Marking time in December 2013
Woodford demographics
I have been at the Woodford Folk Festival for a couple of days, giving a little presentation about researching environmental issues.
Instead of the usual bring-your-own-tent arrangement, I stayed in Tent City. This is an area where somebody else has already put up the tents before you arrive, and has put comfortable beds in them. There is also a communal tent with a cold room, tables, chairs, and boiling water on tap—and a table with mains power where campers can charge their phones. When I looked, the table was covered with a mess of Apple iPhones, and very few other types.
I counted 33 iPhone chargers (89%) and 4 other sorts (11%). The preponderance of iPhones surprised me, so I wondered why:
Is Tent City the habitat of a concentration of iPhone-using pseuds and trendies?
Do iPhones have weaker batteries and need more frequent charging than other phones?
I doubt the statistical significance of this single observation. A definite conclusion would require more observations. Am I going to do it? No—life’s too short.
Something interesting might be revealed by a comparison with other charging locations at the festival. Am I going to investigate this? See above.
The keeper’s Christmas dinner
I have sent out my email Christmas card for 2013, the third in a series illustrated with a wood engraving. Again, it’s a sentimental subject involving Christmas, a rowing boat, a lighthouse, and a lighthouse keeper.
This one is from the American magazine Harper’s Weekly, but the tone of the picture is similar to ones from the Illustrated London News I used in 2012 and 2011.

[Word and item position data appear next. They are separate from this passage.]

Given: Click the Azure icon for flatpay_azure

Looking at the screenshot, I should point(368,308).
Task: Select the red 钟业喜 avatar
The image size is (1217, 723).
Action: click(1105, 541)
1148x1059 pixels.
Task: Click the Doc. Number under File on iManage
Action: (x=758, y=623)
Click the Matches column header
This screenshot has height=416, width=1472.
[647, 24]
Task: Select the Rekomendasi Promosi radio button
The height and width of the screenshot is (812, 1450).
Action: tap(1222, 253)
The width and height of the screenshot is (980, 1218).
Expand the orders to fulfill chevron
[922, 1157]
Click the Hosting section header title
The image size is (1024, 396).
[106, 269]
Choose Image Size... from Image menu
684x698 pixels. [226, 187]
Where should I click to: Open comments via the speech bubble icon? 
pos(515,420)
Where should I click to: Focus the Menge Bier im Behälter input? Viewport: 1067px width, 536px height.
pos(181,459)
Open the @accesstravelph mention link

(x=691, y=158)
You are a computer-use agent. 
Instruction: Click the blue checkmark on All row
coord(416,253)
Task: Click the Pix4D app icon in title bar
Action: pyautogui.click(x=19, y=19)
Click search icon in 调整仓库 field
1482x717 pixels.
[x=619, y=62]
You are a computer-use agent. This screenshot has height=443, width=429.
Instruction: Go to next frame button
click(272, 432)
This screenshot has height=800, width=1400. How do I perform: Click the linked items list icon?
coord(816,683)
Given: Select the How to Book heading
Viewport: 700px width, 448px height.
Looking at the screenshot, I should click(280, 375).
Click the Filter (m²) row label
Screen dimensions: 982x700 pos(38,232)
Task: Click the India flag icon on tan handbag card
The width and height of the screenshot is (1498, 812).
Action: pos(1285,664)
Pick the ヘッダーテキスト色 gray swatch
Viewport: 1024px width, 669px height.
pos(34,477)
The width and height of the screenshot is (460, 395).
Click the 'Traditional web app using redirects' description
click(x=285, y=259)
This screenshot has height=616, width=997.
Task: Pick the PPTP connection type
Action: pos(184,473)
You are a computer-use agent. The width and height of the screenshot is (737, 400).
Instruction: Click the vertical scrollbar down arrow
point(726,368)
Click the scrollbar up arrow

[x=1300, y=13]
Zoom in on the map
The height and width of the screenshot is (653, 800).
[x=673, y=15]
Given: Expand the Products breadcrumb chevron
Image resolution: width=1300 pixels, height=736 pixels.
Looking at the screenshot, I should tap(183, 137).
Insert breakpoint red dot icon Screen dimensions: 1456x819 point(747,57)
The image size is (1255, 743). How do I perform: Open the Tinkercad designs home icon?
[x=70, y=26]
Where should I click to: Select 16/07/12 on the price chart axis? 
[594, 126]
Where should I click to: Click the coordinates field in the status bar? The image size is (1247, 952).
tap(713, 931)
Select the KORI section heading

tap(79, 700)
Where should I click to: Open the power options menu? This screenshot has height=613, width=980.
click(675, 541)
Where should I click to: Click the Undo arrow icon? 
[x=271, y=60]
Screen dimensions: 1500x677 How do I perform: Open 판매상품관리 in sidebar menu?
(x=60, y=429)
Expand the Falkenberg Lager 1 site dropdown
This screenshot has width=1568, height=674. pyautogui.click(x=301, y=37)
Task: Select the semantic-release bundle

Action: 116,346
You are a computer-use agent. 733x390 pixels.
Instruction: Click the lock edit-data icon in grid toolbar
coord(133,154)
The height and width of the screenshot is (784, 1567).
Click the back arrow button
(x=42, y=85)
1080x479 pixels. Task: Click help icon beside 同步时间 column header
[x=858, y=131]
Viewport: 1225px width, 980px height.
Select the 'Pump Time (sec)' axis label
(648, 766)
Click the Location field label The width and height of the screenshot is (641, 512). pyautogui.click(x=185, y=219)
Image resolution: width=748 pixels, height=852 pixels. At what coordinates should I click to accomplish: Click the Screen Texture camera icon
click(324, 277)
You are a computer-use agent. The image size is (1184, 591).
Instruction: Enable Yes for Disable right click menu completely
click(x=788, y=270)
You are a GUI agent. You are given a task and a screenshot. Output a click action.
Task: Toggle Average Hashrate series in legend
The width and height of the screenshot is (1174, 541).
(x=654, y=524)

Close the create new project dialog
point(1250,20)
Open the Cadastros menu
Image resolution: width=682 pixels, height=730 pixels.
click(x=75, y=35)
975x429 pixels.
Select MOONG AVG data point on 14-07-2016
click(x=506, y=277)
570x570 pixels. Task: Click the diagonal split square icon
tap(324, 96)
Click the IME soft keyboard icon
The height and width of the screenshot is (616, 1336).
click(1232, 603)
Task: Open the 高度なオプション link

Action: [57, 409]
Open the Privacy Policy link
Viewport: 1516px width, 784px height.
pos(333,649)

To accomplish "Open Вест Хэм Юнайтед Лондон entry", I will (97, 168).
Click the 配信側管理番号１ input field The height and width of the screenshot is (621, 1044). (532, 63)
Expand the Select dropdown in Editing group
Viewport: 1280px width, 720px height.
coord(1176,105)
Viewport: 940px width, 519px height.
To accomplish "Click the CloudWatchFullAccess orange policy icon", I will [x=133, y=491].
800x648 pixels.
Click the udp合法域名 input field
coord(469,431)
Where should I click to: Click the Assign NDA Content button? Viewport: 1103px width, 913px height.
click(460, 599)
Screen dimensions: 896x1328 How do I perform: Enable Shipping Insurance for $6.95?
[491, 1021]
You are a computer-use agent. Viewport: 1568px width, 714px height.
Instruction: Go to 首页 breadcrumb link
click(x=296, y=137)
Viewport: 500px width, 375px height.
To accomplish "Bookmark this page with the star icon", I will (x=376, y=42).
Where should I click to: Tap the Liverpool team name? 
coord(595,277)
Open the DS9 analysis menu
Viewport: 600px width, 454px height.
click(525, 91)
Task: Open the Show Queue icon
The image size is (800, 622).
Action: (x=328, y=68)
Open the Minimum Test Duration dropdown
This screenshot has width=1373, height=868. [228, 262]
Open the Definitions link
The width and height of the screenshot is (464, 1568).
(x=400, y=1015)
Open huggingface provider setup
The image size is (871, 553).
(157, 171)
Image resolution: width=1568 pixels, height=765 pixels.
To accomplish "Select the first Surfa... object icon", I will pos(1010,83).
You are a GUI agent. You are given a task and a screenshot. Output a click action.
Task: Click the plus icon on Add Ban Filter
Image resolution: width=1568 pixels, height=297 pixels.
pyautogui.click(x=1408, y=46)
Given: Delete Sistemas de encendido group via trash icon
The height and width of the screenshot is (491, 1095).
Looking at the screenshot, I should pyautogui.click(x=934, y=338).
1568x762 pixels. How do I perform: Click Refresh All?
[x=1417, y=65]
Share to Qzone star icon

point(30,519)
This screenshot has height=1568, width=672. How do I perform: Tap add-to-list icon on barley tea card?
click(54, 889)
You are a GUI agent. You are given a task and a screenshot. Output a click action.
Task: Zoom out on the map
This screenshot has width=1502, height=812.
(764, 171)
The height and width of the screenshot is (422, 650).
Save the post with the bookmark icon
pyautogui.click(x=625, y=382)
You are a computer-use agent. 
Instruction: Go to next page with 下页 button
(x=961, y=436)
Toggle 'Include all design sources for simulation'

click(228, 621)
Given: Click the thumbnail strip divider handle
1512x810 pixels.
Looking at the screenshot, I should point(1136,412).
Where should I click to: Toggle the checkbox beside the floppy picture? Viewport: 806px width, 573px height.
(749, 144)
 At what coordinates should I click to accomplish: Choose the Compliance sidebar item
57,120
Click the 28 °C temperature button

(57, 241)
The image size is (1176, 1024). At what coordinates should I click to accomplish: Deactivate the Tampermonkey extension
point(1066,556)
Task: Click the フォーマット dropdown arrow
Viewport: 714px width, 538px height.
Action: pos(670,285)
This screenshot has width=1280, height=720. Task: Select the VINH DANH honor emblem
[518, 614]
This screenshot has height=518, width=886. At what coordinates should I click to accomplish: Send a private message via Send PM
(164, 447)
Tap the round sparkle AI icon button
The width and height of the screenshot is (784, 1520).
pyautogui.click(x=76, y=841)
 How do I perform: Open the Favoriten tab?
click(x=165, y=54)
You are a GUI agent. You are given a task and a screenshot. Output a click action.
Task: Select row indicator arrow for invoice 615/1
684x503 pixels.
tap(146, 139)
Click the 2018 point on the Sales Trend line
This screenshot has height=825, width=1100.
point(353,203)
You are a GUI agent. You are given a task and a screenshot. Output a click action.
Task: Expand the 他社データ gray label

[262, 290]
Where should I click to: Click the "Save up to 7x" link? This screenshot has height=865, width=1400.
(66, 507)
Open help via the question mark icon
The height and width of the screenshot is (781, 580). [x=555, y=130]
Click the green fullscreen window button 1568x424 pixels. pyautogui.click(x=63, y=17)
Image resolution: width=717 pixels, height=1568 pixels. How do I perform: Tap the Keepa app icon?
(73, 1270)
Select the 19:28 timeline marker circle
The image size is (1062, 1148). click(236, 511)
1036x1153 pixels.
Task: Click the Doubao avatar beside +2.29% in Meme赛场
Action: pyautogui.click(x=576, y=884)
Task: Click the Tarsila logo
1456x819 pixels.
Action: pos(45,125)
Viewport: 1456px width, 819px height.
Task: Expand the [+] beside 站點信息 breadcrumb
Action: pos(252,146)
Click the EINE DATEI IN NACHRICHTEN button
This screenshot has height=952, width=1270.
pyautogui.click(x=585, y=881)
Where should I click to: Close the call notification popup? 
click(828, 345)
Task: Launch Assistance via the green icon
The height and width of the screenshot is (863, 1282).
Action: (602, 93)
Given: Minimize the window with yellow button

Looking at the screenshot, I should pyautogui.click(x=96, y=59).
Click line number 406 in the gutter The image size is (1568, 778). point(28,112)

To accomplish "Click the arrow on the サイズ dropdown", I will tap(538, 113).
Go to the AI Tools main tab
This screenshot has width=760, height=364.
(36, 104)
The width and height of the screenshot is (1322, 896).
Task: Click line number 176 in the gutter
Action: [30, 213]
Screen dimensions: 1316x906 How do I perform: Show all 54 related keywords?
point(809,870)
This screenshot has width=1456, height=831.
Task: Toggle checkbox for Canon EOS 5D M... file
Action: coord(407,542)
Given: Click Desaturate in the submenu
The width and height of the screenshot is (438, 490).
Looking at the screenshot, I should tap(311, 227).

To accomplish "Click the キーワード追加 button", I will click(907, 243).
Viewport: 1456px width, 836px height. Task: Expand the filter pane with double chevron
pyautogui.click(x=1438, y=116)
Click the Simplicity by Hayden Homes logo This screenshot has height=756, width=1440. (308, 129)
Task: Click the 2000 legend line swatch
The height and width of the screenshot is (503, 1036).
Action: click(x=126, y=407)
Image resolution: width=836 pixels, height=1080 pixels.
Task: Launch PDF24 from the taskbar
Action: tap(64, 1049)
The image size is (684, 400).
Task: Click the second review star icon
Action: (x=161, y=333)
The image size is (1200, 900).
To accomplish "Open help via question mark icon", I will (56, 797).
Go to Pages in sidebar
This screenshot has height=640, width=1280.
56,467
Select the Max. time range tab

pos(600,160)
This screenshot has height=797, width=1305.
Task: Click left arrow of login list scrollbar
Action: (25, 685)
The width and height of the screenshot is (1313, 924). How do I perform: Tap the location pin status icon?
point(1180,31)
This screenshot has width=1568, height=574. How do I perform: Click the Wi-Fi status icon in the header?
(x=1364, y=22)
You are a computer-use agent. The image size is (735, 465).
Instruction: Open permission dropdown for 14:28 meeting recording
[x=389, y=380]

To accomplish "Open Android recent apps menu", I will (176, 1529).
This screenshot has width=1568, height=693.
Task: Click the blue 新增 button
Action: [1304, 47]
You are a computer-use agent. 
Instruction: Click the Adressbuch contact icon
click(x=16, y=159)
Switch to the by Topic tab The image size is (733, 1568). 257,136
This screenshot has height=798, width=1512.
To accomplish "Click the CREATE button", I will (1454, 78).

The picture was drawn by the Scottish-American artist Milton James Burns. Burns was a seaman before he became a professional painter and illustrator. His work reveals an observant eye for maritime subjects, such as the scene in our engraving. All the details of the picture look right—a breaking sea tossing the open boat with its lug-sail furled, the crewmen in oilskins working at their oars, the delicate operation of hoisting the baskets of goodies up to the lighthouse balcony—except for the lighthouse keeper meeting the boat in a boatswain’s chair. That looks wrong to me—a gratuitous risk that a real lightkeeper would avoid.
I guess that the lighthouse in the scene is meant to be the one on Minot’s Ledge near Boston harbour—one of the few American offshore towers built of stone.